No sabías tanto de la Naturaleza, pero ésta por instinto, era tu misma cosa y ardor. Ni había redes sociales. Ahora sabemos hacer daño -nos dicen-. Aunque el hambre susurraba entre dientes: “Cuando arde el monte, algo suyo se quema, Sr. Conde o Sistema.” Pero uno era más niño que ahora. Yo dejé de ser niño hace dos días y ya casi ni me quiero. Y hoy ya se dice cuando se incendia el monte, “algo de todos se nos quema,” y hasta el mar arde de plástico inodoro. Su himno de desconsuelo se nos parte e implora luz, gaviota del aire que de sol se nos muere. Y algo que se acaba reclama vocerío, latido que no arde cuando llegan las llamas y se mira, sintiéndolo en penumbra.  

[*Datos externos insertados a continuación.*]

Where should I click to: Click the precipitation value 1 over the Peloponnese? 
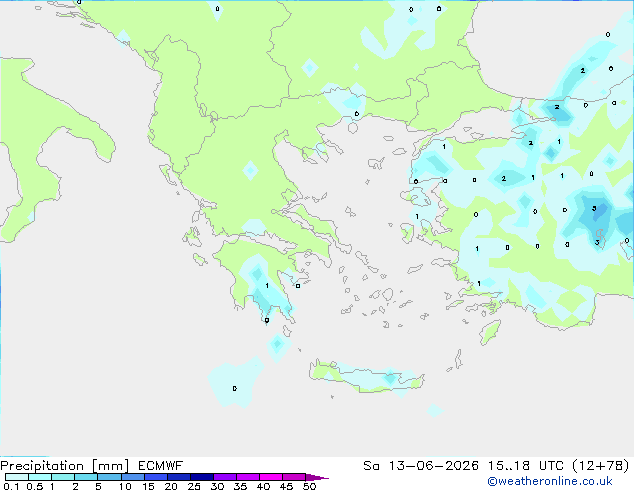pyautogui.click(x=267, y=286)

Nos hiciste adicto a la bebida y a otros vicios, comedia de cerrarnos los ojos, y no somos felices, Señoría. Medra la mentira, que estaba más oculta en el tiempo, y no era tan larga a la hora de la muerte. Las dudas casi inalcanzables, nos rozaban porque se era más bruto. Y he oído decir: ¡oíd la voz del Océano!; y su lento latido llega a todos en forma de lamento, como granada que se deshace con lentitud de hielo entre los dedos de nuestra mano hiriente. Claman sus ecos la barbarie con dolor de ternura, con queja conmovida por la infinita dejadez y el odio desatados. No parece silencio mientras brama el arroyo sin agua del verano, sin la sombra del lince mirando a la gacela en su costumbre de hierba. Y he oído su voz llena de arrullos, casi oyendo los llantos y los himnos antiguos, las vasijas de plomo, las baladas del monte en los atardeceres de la encina arrobada, como niño en su cuna. Y he pensado en voz alta: “Donde el amor se para crecen los hombres, las olas y los montes.”

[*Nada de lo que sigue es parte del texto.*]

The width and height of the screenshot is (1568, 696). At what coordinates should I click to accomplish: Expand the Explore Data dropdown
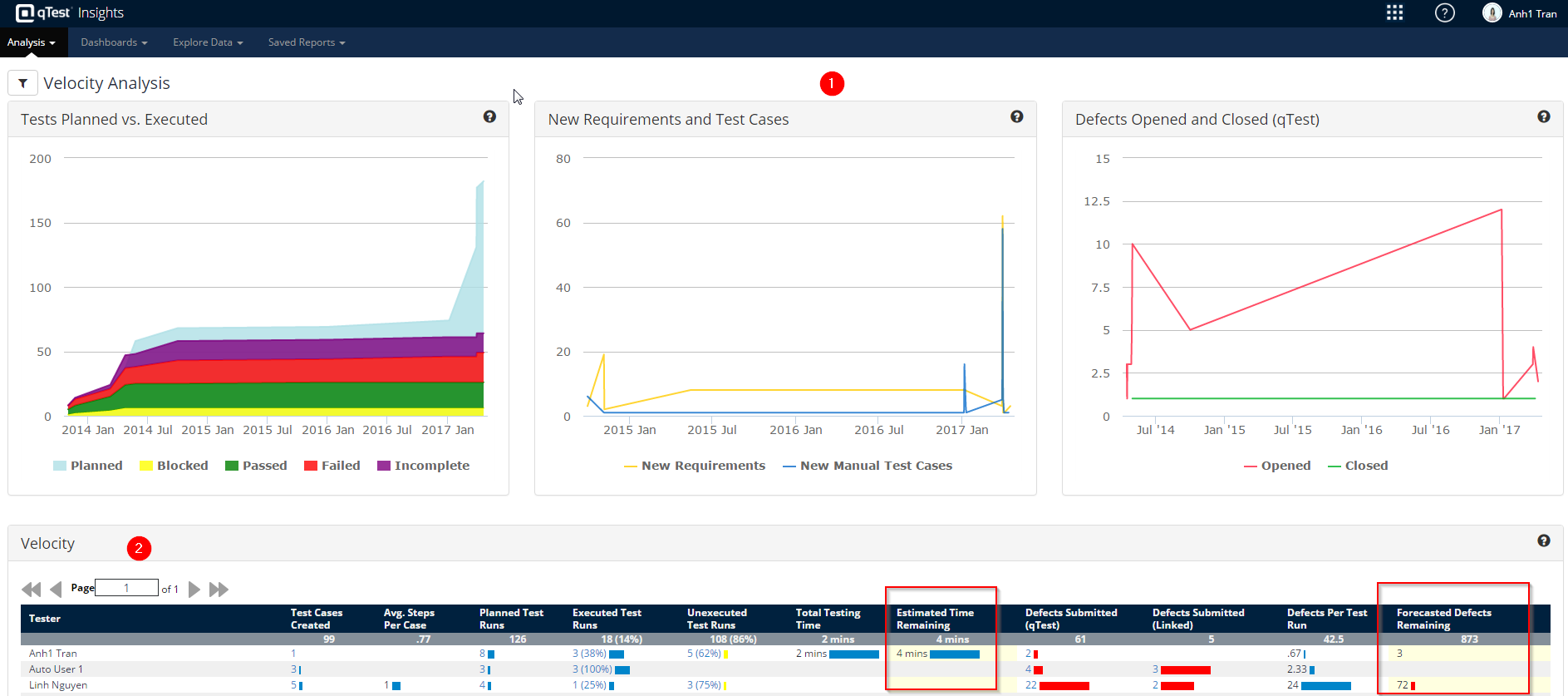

Todo es tan chico -dice sin alivio, nuestra Naturaleza-, cuando nos da su trigo almidonado. Su perfecto gazpacho andaluz a la sombra de la era empolvada, sin asiento de piedra o casi nada, a sabiendas de ser Madre de todas las tumbas. Las olas nos devuelven su belleza dorada cuando acaricia el centelleo de sol y de amargura, tirando hacia la orilla de todo su escozor. Como diciendo que no tiene sentido un mundo sin amor, ardiendo en llamas de incendio arrasador y dando voces de hambre en la porfía, hasta ver quien se pone más gordo y más cebado, aunque lleno de incendios y de odios. Subiste los impuestos a grado de acabose cardíaco, y el trabajo se fue para Ultramares. Dichoso tú, que pudiste vender los olivares. Los cerdos. Y no diste comida. Ni hiciste Cortafuegos, circunscriebiendo fincas y lugares baldíos; y ahora arde el monte, Sr. Conde o Sistema. Te salvaste, no obstante. Pero no te has librado del alcance a la Madre del mar. A su sombra, que arde de plásticos mortales. Vida y luz de toda tumba. Suprimiste la asignatura de Ética y Conciencia, haciéndome a mí mismo, objetor de mi miedo a la Parasitología. Y ahora, ocioso, no sé por donde pasa el Lodo.